WHAT IS REQUIRED:
Taking the line with "Task: Open the settings gear icon" as the first and the line with "Screen dimensions: 1377x868" as the last, set down exactly every line in that range from the entries below, and no more.

INFORMATION SUPPLIED:
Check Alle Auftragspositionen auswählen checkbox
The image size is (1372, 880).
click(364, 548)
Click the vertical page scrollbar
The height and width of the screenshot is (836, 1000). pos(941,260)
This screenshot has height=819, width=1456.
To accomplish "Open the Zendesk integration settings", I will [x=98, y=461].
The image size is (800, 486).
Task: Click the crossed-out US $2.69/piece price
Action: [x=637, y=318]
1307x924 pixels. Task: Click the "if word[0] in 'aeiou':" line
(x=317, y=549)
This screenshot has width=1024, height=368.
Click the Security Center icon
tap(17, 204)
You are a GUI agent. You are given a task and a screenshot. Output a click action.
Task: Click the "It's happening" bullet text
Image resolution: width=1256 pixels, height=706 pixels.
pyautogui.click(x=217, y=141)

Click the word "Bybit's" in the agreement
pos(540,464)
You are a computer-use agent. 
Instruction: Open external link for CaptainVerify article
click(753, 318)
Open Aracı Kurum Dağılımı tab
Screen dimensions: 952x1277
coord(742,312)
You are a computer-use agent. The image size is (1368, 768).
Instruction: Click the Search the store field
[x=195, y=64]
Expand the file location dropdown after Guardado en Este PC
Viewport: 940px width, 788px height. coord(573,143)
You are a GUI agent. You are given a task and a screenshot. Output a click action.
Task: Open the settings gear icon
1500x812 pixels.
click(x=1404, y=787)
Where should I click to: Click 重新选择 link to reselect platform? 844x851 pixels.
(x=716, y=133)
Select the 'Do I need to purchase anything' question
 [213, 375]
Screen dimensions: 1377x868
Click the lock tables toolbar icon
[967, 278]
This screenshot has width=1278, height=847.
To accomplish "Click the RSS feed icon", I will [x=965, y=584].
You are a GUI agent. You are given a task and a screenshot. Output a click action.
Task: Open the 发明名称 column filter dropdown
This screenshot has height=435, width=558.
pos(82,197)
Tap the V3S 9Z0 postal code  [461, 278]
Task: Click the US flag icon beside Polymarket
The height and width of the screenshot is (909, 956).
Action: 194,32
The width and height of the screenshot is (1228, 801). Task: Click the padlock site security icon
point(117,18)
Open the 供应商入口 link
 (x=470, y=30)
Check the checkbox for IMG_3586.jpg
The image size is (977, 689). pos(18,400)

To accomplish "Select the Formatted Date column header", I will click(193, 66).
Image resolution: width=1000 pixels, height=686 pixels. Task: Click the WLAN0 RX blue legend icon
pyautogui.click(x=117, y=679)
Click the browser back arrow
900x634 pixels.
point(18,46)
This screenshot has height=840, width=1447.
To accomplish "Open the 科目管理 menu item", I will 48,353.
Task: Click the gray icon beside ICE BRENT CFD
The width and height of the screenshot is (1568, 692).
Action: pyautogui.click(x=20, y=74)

WRITTEN REPLY:
Task: Open the settings gear icon
1500x812 pixels.
click(x=1404, y=787)
Where should I click to: Click 重新选择 link to reselect platform? 844x851 pixels.
(x=716, y=133)
Select the 'Do I need to purchase anything' question
 [213, 375]
Screen dimensions: 1377x868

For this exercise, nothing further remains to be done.